Work to be completed
Your reproduction of the entries should be exact and should contain no pictures.

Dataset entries
● ● ● ● ● ● ●

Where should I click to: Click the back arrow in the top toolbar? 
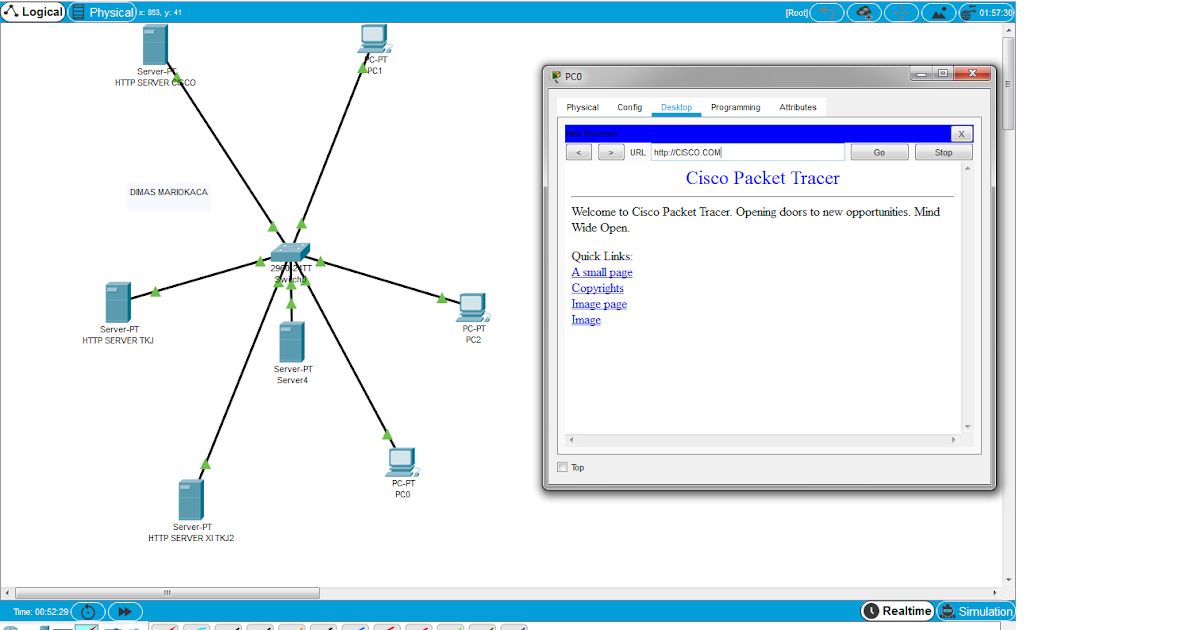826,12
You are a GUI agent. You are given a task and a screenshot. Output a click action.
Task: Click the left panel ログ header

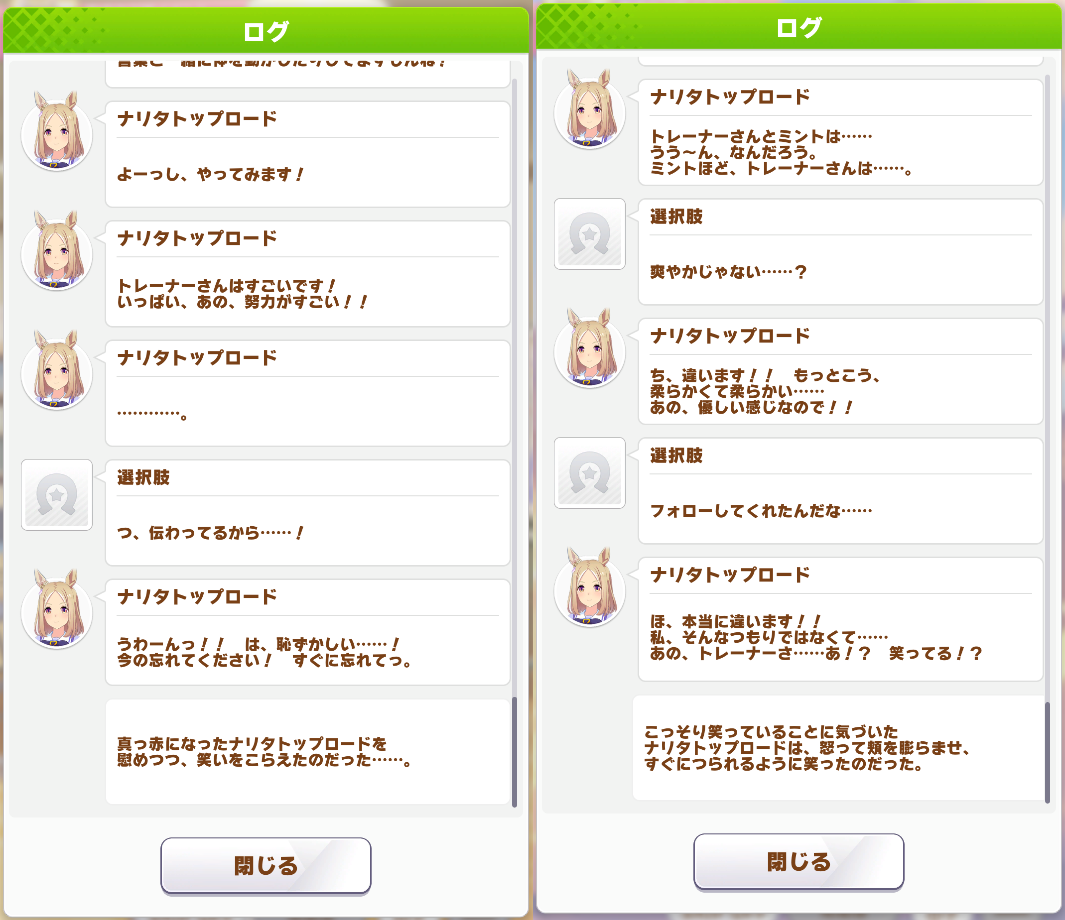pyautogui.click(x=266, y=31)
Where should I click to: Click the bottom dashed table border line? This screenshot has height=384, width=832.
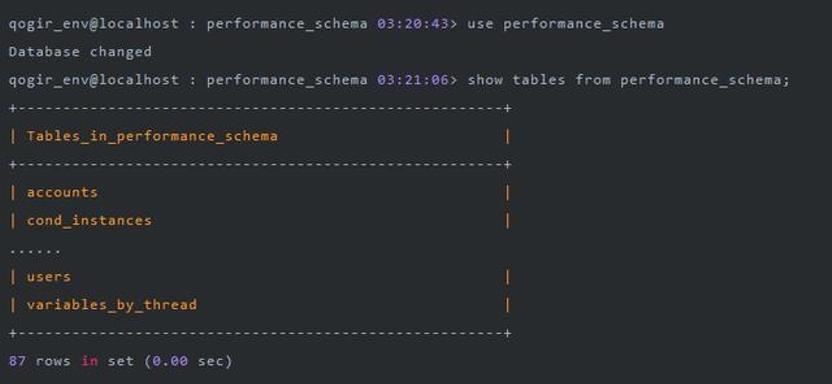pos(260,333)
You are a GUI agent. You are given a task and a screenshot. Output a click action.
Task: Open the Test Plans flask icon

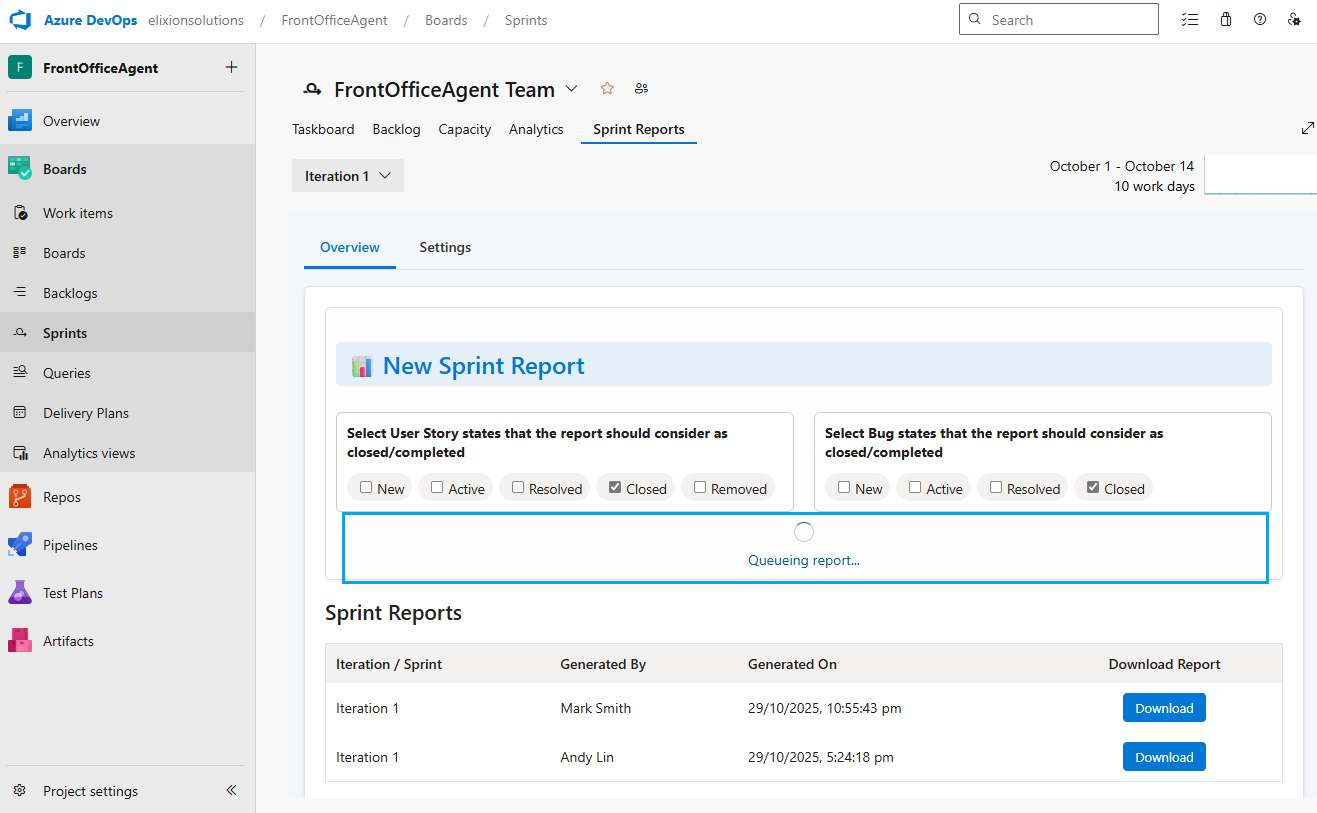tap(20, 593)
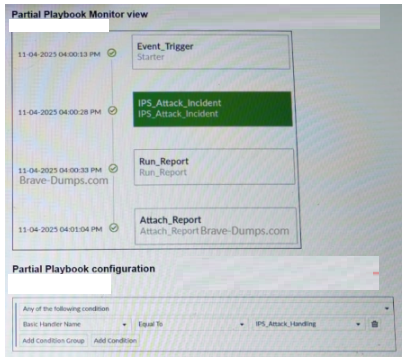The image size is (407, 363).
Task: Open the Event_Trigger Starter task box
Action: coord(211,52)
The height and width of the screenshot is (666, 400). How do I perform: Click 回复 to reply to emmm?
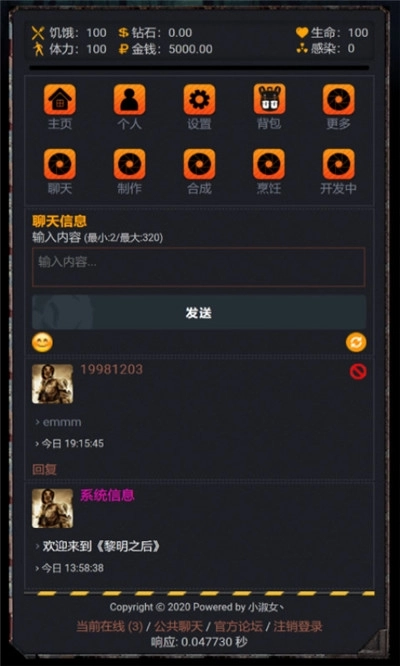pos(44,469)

● ● ● ● ● ● ●

Your response
Where should I click to: Click the back arrow in the top toolbar? 
826,12
You are a GUI agent. You are given a task and a screenshot. Output a click action.
Task: Click the left panel ログ header

pyautogui.click(x=266, y=31)
Where should I click to: Click the bottom dashed table border line? This screenshot has height=384, width=832.
pos(260,333)
You are a GUI agent. You are given a task and a screenshot. Output a click action.
Task: Open the Test Plans flask icon

tap(20, 593)
The image size is (407, 363).
Task: Open the Event_Trigger Starter task box
Action: coord(211,52)
The height and width of the screenshot is (666, 400). How do I perform: Click 回复 to reply to emmm?
pos(44,469)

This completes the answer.